- WHAT TO DO:
1. In the forum thread on guide bushings for the Bosch 1617, what model number is the Ridgid set seen at Home Depot?
2. Decide whether each statement agrees with the forum thread on guide bushings for the Bosch 1617, answering yes or no and quoting the deciding words: (a) The Ridgid set includes two base plates. (b) The first poster remembers the exact price of the Ridgid set. (c) bobj3 has bought the Ridgid set.
3. Extend the forum thread on guide bushings for the Bosch 1617 from the point where it stops.

- TEXT SECTION:
════

# Guide bushing set for Bosch 1617



## sofasurfer (May 30, 2009)

In my search for a guide bushing set for my Bosch 1617EVSPK I have found that I need to order from the internet cause the stores have a crappy stock situation. I was going to get the PC adapter which will let me use brass, screw type bushings.

I was at Home Depot tonight and I see that they have a Ridgid set, model RBK1032, which has the brass bushings, 2 base plates, a centering bit and a countersink bit which lets you drill perfect holes to fit the enclosed bases to any router you want.

This sounds like the best deal for matching non-Bosch bushings to whatever, including Bosch.

I forget the price but I think it was $29 or $39. I can't look it up on line cause there are none available in a search and HD website doesn't list it. Gee, I wonder why people don't buy more of their products...duh.

Anyway, has anyone here purchased that set? Please give me a review.


----------



## bobj3 (Jan 17, 2006)

Hi

I have not But
You can pickup the MilesCraft base plate from many outlets and use all the PC brass guides..quick and easy..for about 20,oo bucks.

Amazon.com: Milescraft 1201 Base Plate / Bushing Set for Routers: Home Improvement

http://www.youtube.com/watch?v=7ENu6iprXy8

http://www.milescraft.com/allproducts.html


========


----------



## sofasurfer (May 30, 2009)

I saw that set at Lowes. But then you still need to buy the brass bushings. I think the Ridgid set is a real good value unless I don't know what I'm talking about, which has happened a couple of times:sarcastic:


----------



## bobj3 (Jan 17, 2006)

This set comes with the 1" that's not the norm 
Plus with turnlock out you can use the 1 1/2" diam.bits not the norm for most plates that will take on the PC guides.

- Harbor Freight Tools - Quality Tools at the Lowest Prices

=========


----------



## sofasurfer (May 30, 2009)

The milescraft are all plastic parts aren't they? I don't like that. If I am going to buy the Milescraft mostly for the adapter I would have to just go for the Bosch adapter which I would have to order on line. Gee I hate ordering a toy and having to wait for it. The must be a place around locally that carries it. I'll look some more.

════

- DATASET ENTRIES:
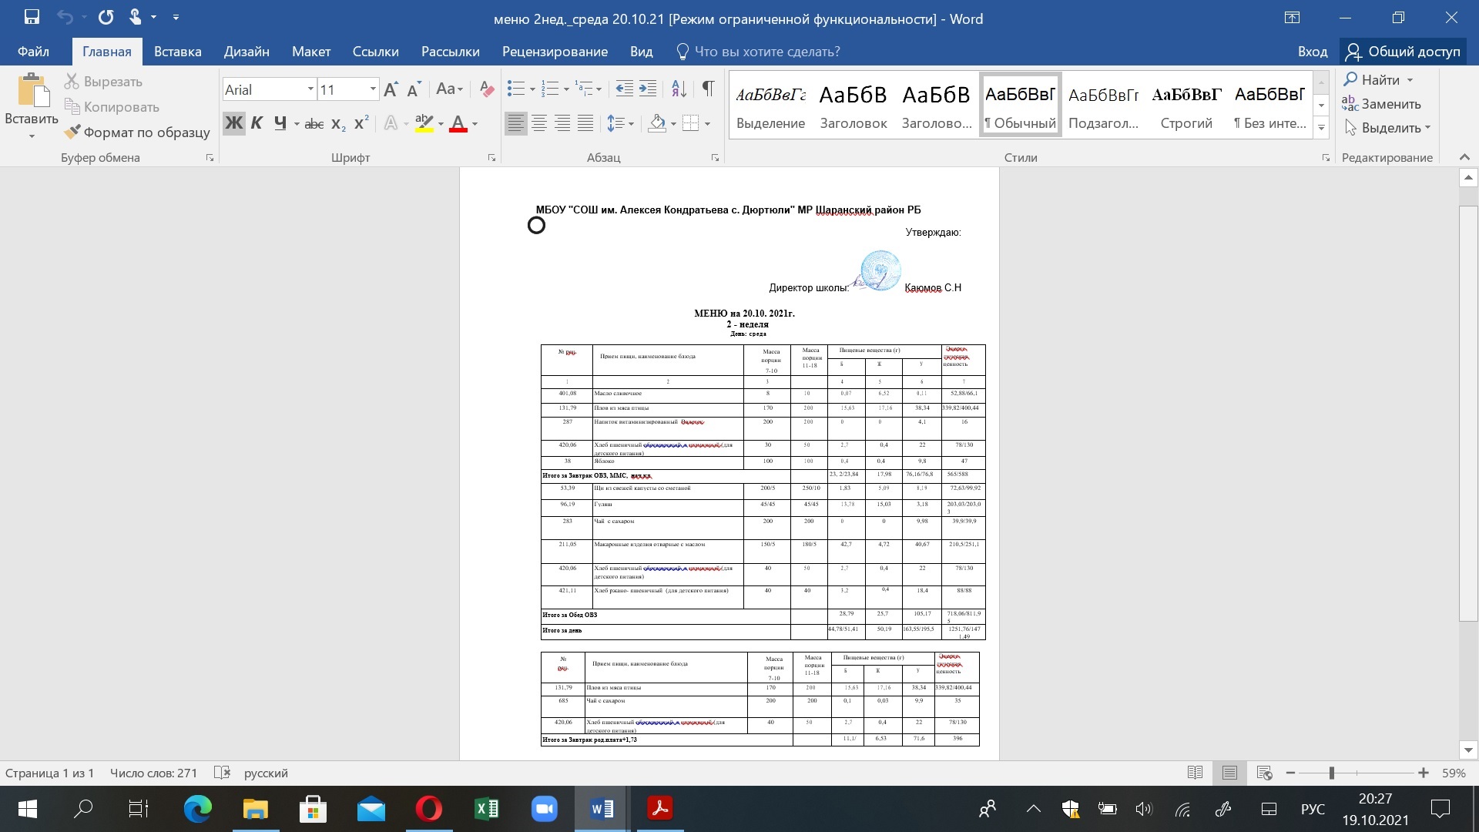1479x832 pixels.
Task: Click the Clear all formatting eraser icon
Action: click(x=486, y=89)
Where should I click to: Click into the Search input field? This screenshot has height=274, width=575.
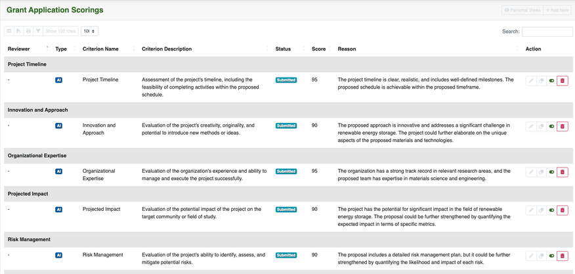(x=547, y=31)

════

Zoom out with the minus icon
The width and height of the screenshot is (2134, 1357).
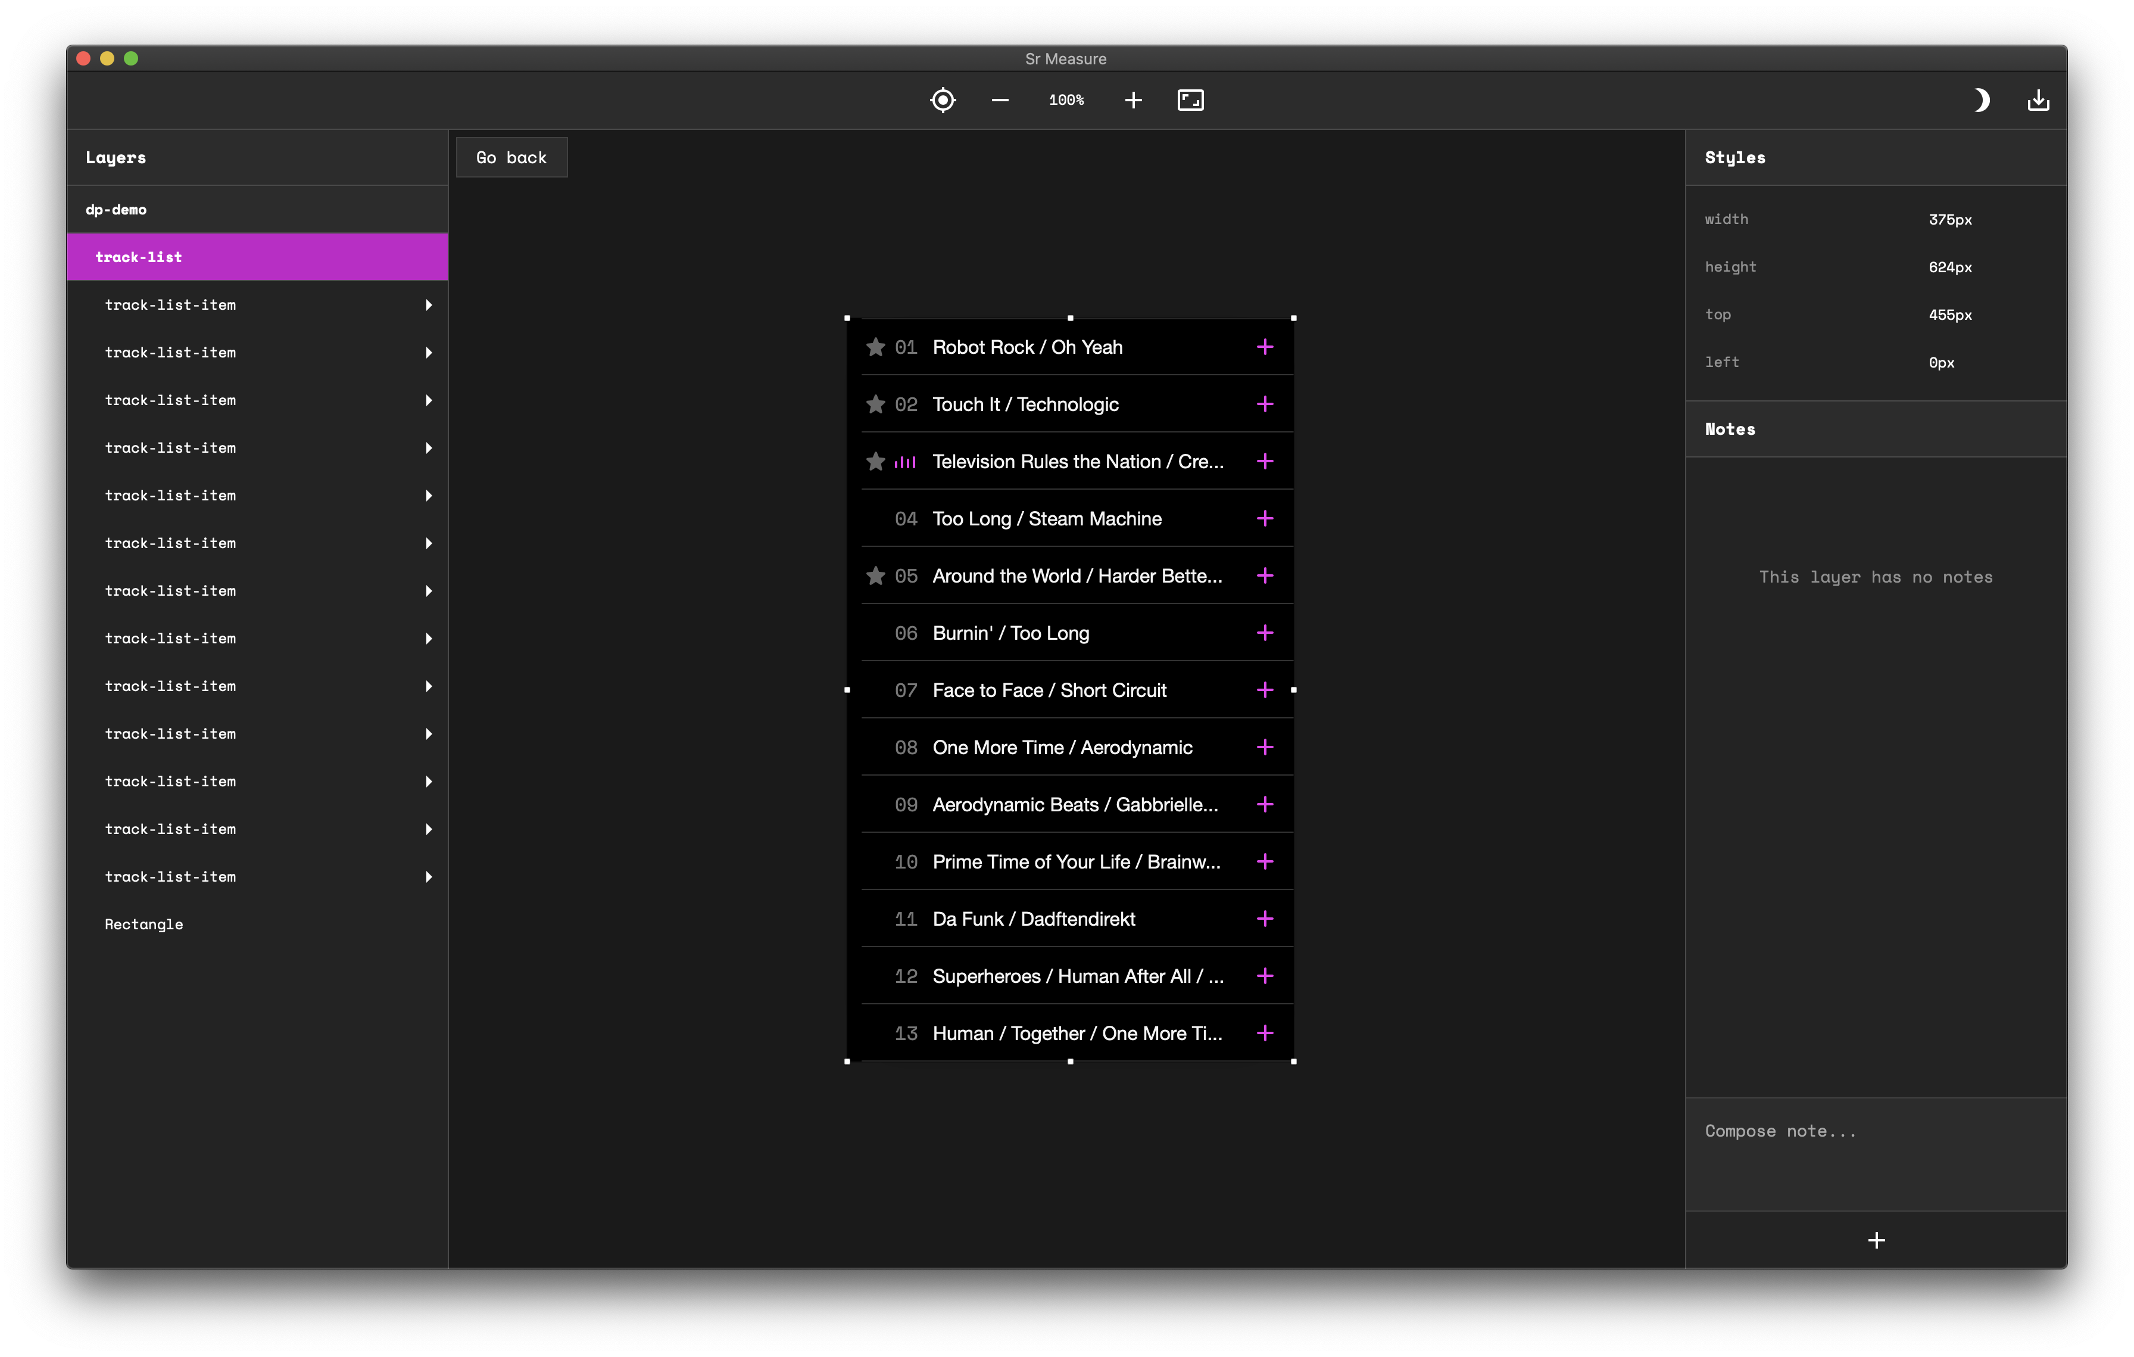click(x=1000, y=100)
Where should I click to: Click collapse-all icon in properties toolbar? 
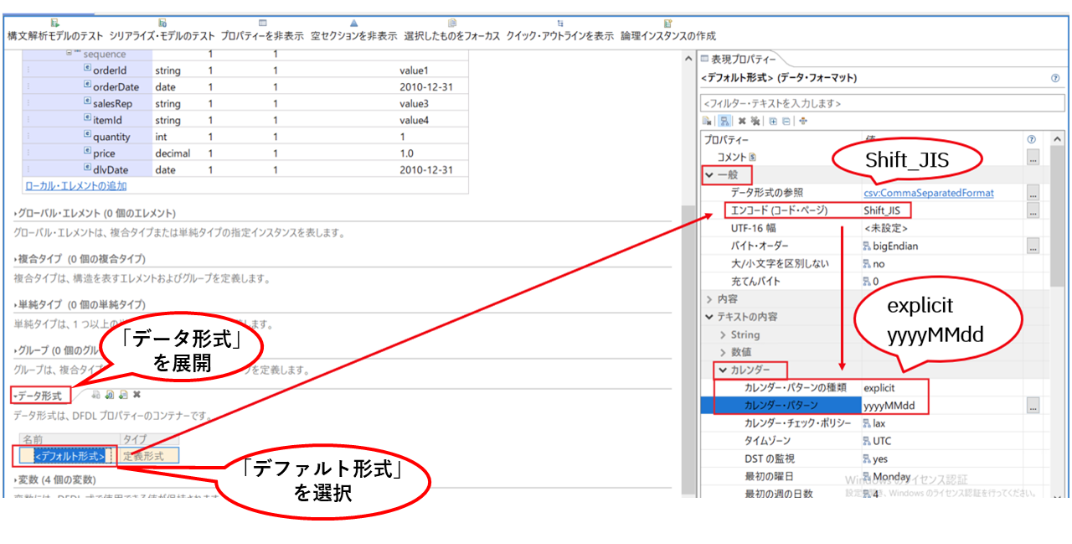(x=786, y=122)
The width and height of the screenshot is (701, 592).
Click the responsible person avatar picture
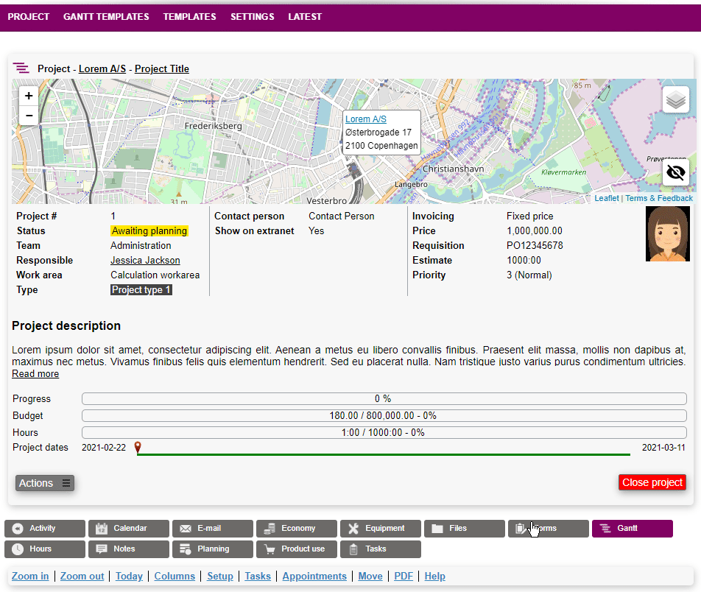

════

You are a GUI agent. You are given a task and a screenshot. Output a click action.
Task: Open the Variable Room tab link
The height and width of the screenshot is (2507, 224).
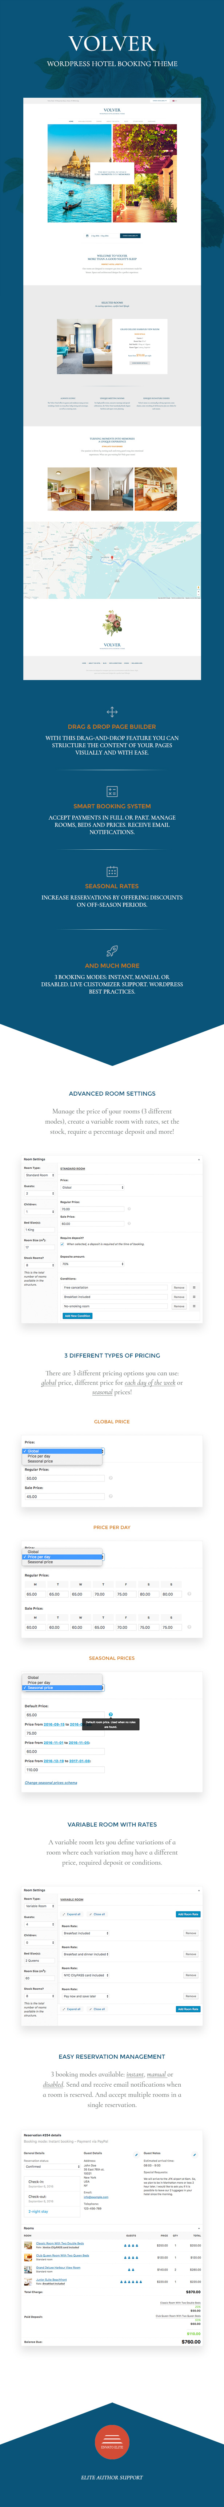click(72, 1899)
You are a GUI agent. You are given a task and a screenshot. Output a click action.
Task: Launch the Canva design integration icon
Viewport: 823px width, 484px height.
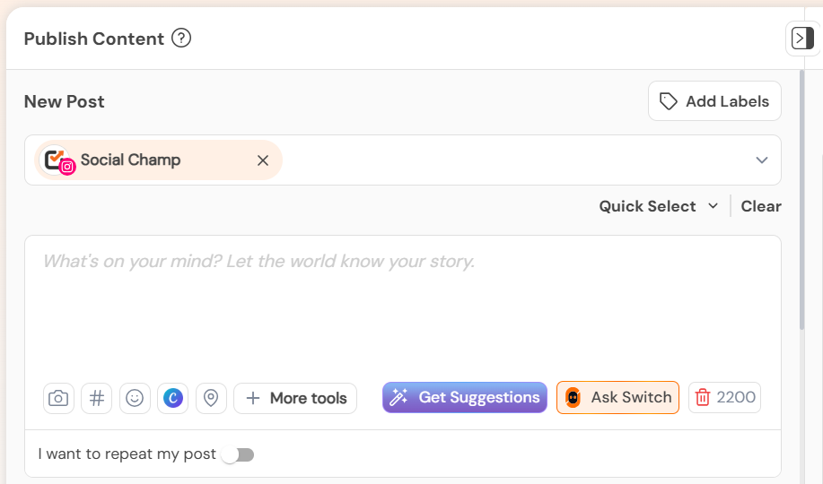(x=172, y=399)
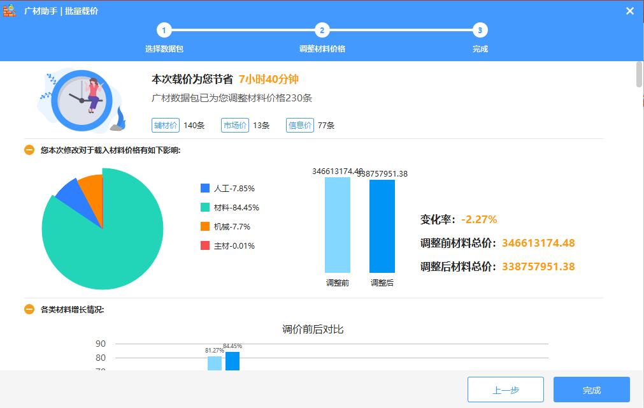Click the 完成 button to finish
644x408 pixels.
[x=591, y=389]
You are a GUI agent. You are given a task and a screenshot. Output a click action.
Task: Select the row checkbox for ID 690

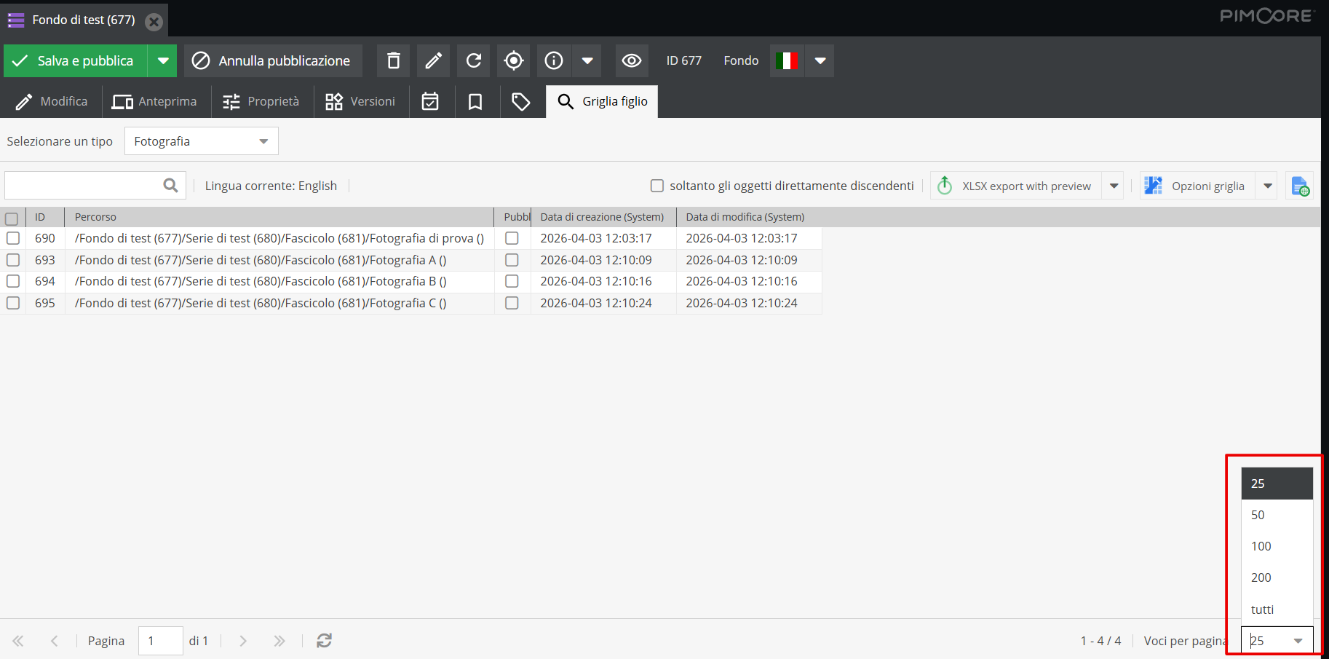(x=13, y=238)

════

- OUTPUTS:
1. RBK1032

2.
(a) Yes: "2 base plates"
(b) No: "I forget the price but I think it was $29 or $39."
(c) No: "I have not"

3.
Are those HF bushings one of the HF items that can be recommended?


----------



## sofasurfer (May 30, 2009)

I just found this thread concerning the HD bushing set. I guess I will be getting the HF set.
http://www.routerforums.com/guide-b...gid-universal-pc-style-brass-bushing-set.html


----------



## MikeMa (Jul 27, 2006)

For my bosch, i went to the local woodcraft store. They sell a universal base plate that I was able to get to fit on my plunge base. This allows me to use the PC style guides bushings.


----------



## bobj3 (Jan 17, 2006)

Metal (brass) nose
Amazon.com: Milescraft 1211 Base Plate Metal-Nose Bushing Set for Routers: Home Improvement


Universal Router Template Guide Kit with free shipping
Router accessories 2


If you want to use your Bosch with out the MilesCraft plate
- Harbor Freight Tools - Quality Tools at the Lowest Prices


You can rework the brass adapter to take on the (1 1/2") Big brass guides very easy with a Forestner drill bits.. 
That's a real plus for the adapter way..
====
==========



sofasurfer said:


> The milescraft are all plastic parts aren't they? I don't like that. If I am going to buy the Milescraft mostly for the adapter I would have to just go for the Bosch adapter which I would have to order on line. Gee I hate ordering a toy and having to wait for it. The must be a place around locally that carries it. I'll look some more.
> Are those HF bushings one of the HF items that can be recommended?


----------



## sofasurfer (May 30, 2009)

In post #6, above, I forgot to include the link. I have now included it, but here it is again...
http://www.routerforums.com/guide-b...gid-universal-pc-style-brass-bushing-set.html
For some reason info on this set is nowhere else to be found on the web.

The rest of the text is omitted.